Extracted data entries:
○ ○ ○ ○ ○ ○ ○

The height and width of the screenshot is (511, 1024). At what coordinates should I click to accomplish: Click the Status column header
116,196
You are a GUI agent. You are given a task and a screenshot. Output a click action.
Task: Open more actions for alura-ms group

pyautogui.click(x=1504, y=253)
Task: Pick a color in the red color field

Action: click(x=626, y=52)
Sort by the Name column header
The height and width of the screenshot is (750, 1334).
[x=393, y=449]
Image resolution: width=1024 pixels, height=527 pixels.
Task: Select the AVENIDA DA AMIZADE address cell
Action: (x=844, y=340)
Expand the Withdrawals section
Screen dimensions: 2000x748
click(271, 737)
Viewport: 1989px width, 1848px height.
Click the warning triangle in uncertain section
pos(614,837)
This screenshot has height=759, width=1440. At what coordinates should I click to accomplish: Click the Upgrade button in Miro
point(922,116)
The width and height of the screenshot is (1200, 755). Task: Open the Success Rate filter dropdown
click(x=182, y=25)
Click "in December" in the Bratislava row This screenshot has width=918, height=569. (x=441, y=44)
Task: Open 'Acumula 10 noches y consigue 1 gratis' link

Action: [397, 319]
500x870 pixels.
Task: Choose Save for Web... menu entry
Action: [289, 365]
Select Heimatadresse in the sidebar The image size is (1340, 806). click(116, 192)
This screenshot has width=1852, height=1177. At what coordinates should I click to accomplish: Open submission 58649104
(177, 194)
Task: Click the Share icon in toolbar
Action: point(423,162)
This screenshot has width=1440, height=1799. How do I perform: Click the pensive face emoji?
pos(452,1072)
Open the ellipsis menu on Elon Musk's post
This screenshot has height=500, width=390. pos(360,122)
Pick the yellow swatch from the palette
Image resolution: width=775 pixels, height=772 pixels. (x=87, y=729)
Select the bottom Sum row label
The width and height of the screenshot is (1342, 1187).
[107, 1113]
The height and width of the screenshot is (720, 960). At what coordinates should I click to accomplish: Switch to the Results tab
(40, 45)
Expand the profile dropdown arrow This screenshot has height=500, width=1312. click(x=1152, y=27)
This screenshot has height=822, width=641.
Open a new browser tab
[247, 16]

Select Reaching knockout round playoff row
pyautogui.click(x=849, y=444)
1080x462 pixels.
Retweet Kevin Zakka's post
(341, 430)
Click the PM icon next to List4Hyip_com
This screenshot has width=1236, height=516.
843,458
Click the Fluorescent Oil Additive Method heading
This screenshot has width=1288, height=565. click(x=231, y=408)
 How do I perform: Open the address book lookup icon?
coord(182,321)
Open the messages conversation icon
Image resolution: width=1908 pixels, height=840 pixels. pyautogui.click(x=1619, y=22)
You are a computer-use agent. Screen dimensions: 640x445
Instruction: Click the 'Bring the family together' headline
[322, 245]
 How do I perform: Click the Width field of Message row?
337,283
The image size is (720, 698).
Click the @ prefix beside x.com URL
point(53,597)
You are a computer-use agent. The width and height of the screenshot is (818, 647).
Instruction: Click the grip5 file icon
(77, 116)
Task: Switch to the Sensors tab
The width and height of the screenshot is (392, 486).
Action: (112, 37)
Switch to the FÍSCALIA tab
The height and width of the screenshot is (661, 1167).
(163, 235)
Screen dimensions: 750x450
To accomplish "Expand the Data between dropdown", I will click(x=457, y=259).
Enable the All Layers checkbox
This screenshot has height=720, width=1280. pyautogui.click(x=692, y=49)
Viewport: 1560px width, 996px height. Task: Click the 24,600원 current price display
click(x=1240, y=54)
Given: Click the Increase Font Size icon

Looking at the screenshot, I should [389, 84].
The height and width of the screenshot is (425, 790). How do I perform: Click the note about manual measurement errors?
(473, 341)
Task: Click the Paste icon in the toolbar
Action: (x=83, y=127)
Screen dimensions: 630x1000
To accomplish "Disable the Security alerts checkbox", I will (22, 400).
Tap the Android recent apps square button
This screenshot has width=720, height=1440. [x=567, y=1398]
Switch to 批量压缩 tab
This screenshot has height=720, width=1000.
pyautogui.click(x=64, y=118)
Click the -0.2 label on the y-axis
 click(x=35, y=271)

○ ○ ○ ○ ○ ○ ○

*What the task asks*
Some lines above contain the word "computer". Copy each of them.

*Result below*
You are a computer-use agent. Screen dimensions: 640x445
You are a computer-use agent. The width and height of the screenshot is (818, 647).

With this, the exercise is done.